Tarefa 1:
Liste, sem repetir nomes, todos os romancistas citados no parágrafo do texto sobre autor e autoridade que começa com "Ao longo do século XIX".
Tarefa 2:
Reproduza o trecho do texto sobre autor e autoridade que vai de "Ao longo do" até "cruéis como Flaubert.", inclusive.

Texto fornecido:

====

Nem autor nem autoridade

Por Luis Magriyà



Ao longo do século XIX, o gênero romanesco foi estabelecendo uma aliança entre autor e autoridade que, já propiciada pela etimologia, passou pelas previsíveis fases de confiança, presunção, ceticismo e burla sem nunca renunciar um fim; é curioso, por isso, que agora já topicamente chamamos “o controle férreo do narrador”. De fato, tais fases não foram tão sucessivas como simultâneas, porque os romancistas, conscientes de ter o “controle”, se permitiam alternar, até numa mesma obra, o crédito com o descrédito, a satisfação com a frustração, a bravata com o ridículo. Como nada deles escapa, embora de fato se escapasse, podiam fazer ambiciosas histórias sérias como Balzac ou Zola, Tolstói ou Dostoiévski, engraçadas como Thackeray ou Dickens (e Dostoiévski também), ou delicadíssimas como Turguêniev... ou delicadamente cruéis como Flaubert.

A consciência de que sim, pelo amor de Deus, sempre há algo que escapa talvez tenha sido responsável pelo caso de Tchekhov não se dedicar nunca ao romance mas ao conto e a novela e o caso de algumas das experiências mais inusitadas sobre a limitação do poder e da consciência do narrador (Henry James, Herman Melville) se concretizassem também, mais que em romances, em novelas. Mas, ainda assim, nesses reduzidos rincões, pequenos, onde os narradores podiam se perder e induzir o leitor a duvidar de sua autoridade, subsistia a dúvida de se não haviam encontrado, nas estreitezas, justamente o lugar onde eram mais poderosos. 

Em 1925, num romance de mais de 400 páginas (ainda por cima, um meta-romance), Os moedeiros falsos, André Gide se apresentava como um autor / narrador que “se pergunta com curiosidade aonde a narrativa vai levá-lo” mas ao mesmo tempo se regozijava com um capítulo intitulado “O autor julga suas personagens”. No fim de tantas transparências, descobriremos que o meta-romance finalmente resolvia (sim, resolvia) com a maior seriedade e compromisso o dilema entre autor e autoridade.

====

[Linhas armazenadas]

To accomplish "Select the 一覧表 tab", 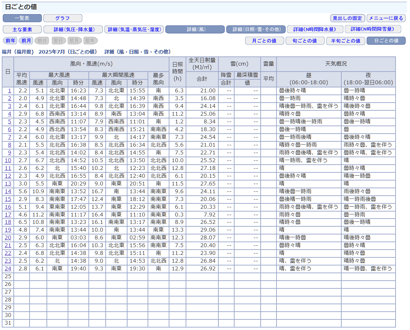I will [22, 18].
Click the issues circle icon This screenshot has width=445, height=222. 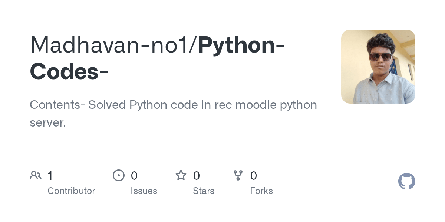(119, 175)
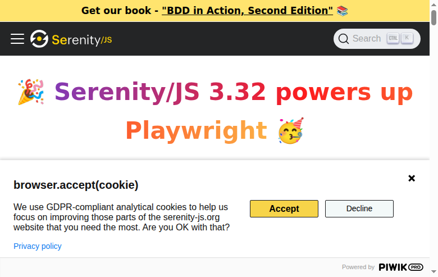
Task: Accept the analytical cookies
Action: [284, 208]
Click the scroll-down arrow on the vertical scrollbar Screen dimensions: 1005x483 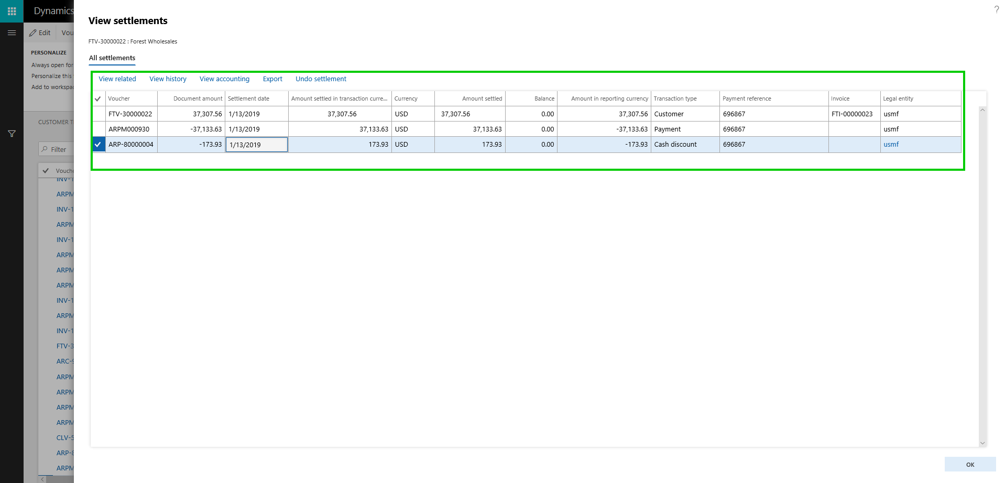pyautogui.click(x=982, y=443)
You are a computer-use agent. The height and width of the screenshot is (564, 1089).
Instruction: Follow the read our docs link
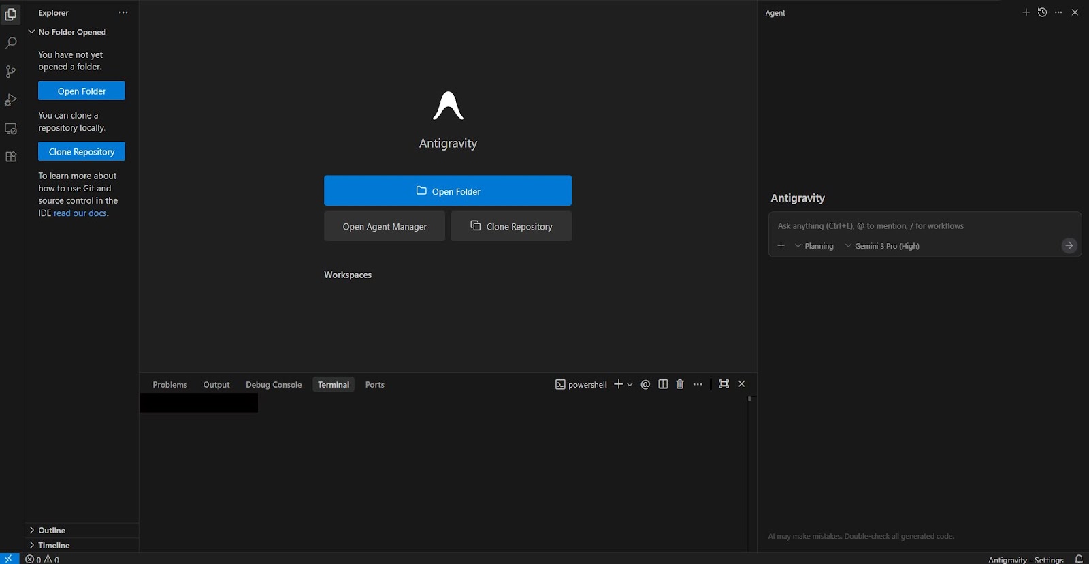click(x=80, y=213)
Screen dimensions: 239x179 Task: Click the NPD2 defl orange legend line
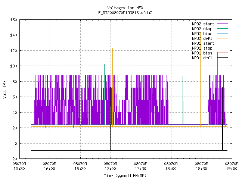tap(223, 38)
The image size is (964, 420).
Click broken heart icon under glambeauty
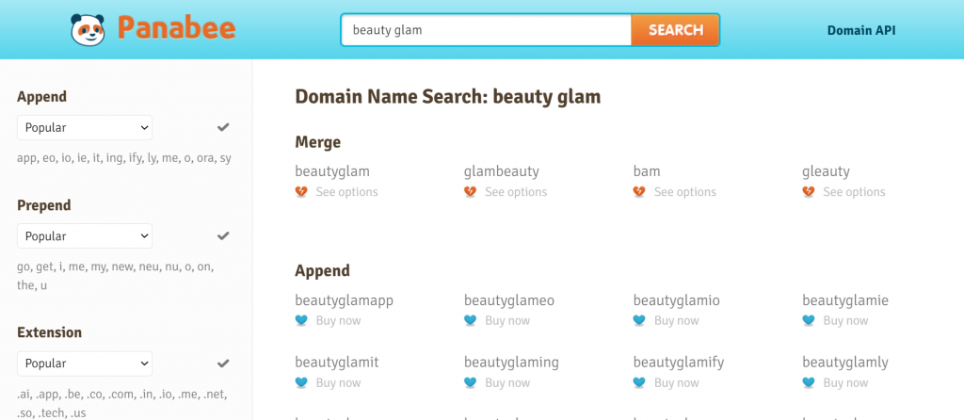(x=471, y=192)
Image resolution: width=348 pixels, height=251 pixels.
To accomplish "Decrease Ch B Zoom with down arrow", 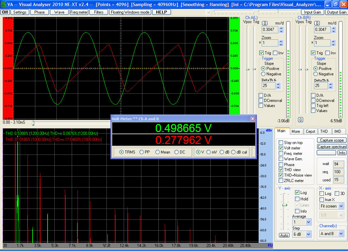I will (333, 45).
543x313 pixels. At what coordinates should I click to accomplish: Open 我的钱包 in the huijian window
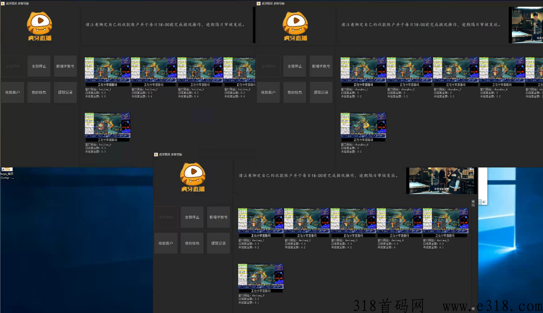pyautogui.click(x=39, y=93)
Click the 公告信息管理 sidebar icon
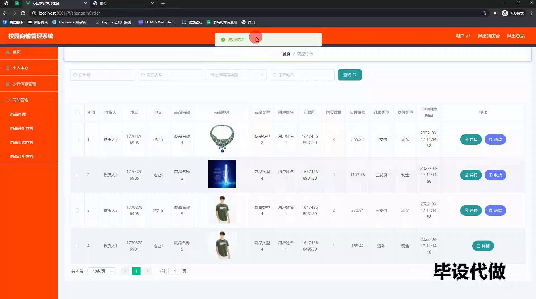 click(8, 84)
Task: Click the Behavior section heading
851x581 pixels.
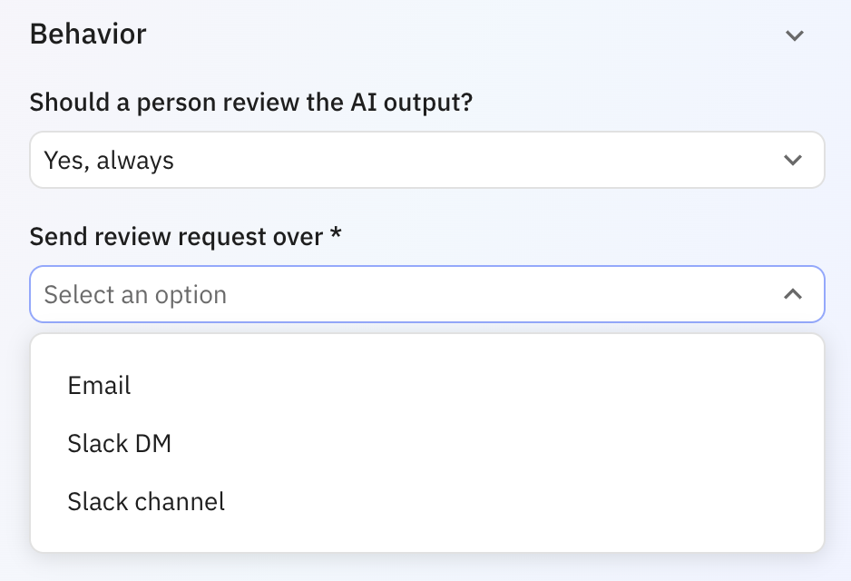Action: (x=88, y=34)
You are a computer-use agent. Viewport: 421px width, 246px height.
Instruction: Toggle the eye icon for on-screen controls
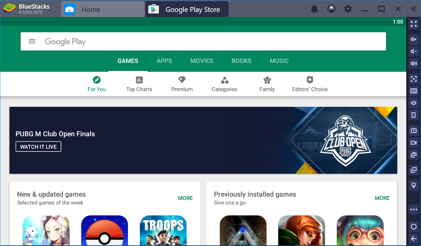tap(414, 103)
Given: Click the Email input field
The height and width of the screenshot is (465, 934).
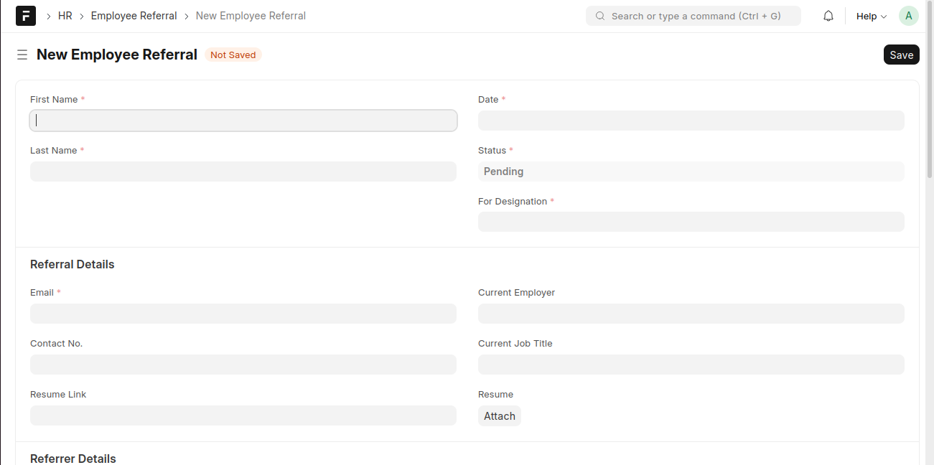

====

Resposta 1:
Balzac
Zola
Tolstói
Dostoiévski
Thackeray
Dickens
Turguêniev
Flaubert

Resposta 2:
Ao longo do século XIX, o gênero romanesco foi estabelecendo uma aliança entre autor e autoridade que, já propiciada pela etimologia, passou pelas previsíveis fases de confiança, presunção, ceticismo e burla sem nunca renunciar um fim; é curioso, por isso, que agora já topicamente chamamos “o controle férreo do narrador”. De fato, tais fases não foram tão sucessivas como simultâneas, porque os romancistas, conscientes de ter o “controle”, se permitiam alternar, até numa mesma obra, o crédito com o descrédito, a satisfação com a frustração, a bravata com o ridículo. Como nada deles escapa, embora de fato se escapasse, podiam fazer ambiciosas histórias sérias como Balzac ou Zola, Tolstói ou Dostoiévski, engraçadas como Thackeray ou Dickens (e Dostoiévski também), ou delicadíssimas como Turguêniev... ou delicadamente cruéis como Flaubert.